The Steelers are at the UPMC Rooney Sports Complex, informally known as the South Side facility, now into the regular season. It’s where they otherwise train all year round, and the facility that Burt Lauten insists everybody refers to by its full name.
There are still unsettled questions that need answering, even deep into the regular season. They entered the process with questions in the starting lineup, in scheme, and elsewhere, but new problems always arise that need to be resolved.
Even questions about who’s starting and when may not have satisfactory answers in their finality, as midseason changes are certainly quite possible, for some positions more than others. We’re also feeling out how the new coordinator posts—or posts in new contexts—end up playing out.
There’s never any shortage of questions when it comes to football, and we’ll be discussing them here on a daily basis for the community to “talk amongst yourselves”, as Linda Richman might say on Coffee Talk.
Question: Why did Cameron Heyward have such a hard time against Patriots rookie guard Cole Strange?

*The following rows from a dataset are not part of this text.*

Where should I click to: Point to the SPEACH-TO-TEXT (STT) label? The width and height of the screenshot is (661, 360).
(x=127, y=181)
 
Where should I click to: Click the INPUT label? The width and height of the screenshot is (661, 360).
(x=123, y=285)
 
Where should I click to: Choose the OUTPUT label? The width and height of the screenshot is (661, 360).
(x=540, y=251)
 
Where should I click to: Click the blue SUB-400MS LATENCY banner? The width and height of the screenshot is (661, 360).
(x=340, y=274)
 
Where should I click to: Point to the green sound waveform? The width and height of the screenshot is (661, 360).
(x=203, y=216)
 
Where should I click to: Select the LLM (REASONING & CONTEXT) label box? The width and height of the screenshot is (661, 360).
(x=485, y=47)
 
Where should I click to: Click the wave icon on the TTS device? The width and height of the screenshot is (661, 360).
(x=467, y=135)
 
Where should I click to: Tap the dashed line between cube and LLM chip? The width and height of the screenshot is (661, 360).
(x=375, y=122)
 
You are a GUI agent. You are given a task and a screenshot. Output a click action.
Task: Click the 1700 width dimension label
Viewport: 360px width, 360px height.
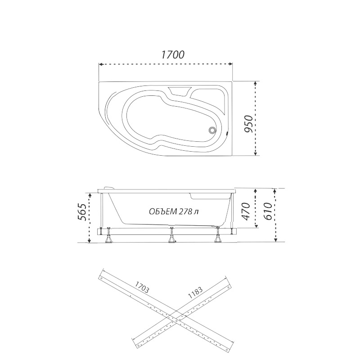click(x=173, y=54)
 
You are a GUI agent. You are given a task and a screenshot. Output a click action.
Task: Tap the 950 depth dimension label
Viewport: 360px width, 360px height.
click(x=248, y=124)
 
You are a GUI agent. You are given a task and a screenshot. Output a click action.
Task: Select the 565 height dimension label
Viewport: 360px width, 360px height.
click(x=82, y=212)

Cameron Heyward might have been salivating when he first got the schedule and saw the starting lineups of his first two opponents. Both were starting rookies at left guard. A guy like Heyward feasts on rookies no matter who they are.
Well, he did that in week one against the Bengals’ Cordell Volson. But it wouldn’t be too audacious to say that Patriots rookie Cole Strange got the better of the perennial All-Pro. It’s rare that I could even consider Heyward as an inclusion in the stock watch series for a ‘down’ evaluation, but this is probably the closest it’s come in a game in which he was healthy in a while.

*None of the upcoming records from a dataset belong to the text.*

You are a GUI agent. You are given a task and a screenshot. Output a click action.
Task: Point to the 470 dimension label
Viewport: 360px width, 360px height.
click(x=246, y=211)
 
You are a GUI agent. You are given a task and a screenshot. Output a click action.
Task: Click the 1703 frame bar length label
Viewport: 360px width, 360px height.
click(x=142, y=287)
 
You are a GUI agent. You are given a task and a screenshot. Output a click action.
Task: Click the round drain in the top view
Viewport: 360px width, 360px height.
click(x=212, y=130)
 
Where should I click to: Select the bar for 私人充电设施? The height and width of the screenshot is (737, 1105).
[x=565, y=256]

Maybe you can argue there was a trickle-down effect with the loss of T.J. Watt, and, surely, that’s true to some degree. But he and Strange had plenty of one-on-one reps against one another throughout the course of the game, and he simply didn’t have very many clean wins.
Yes, Strange is good. Or at least he certainly looks the part at the beginning of his career. And he was supposed to. That’s why he was taken in the first round. But this isn’t the first time Heyward’s played against a good guard. He’s made Quenton Nelson look like Doug Legursky.
No, this was not one of the games Heyward is going to want to remember after he retires. He’ll want to remember it now, because he’s the kind of guy who focuses on the plays he didn’t make so he can correct them. But the results speak for themselves.
Tomorrow, we’re actually not sure who he’s going to play against. Pro Bowl guard Joel Bitonio is currently ailing, and I’m not sure if he’s going to play. If he can’t go, then the start would go to either Michael Dunn or Hjalte Froholdt, neither of whom are stars nor pushovers.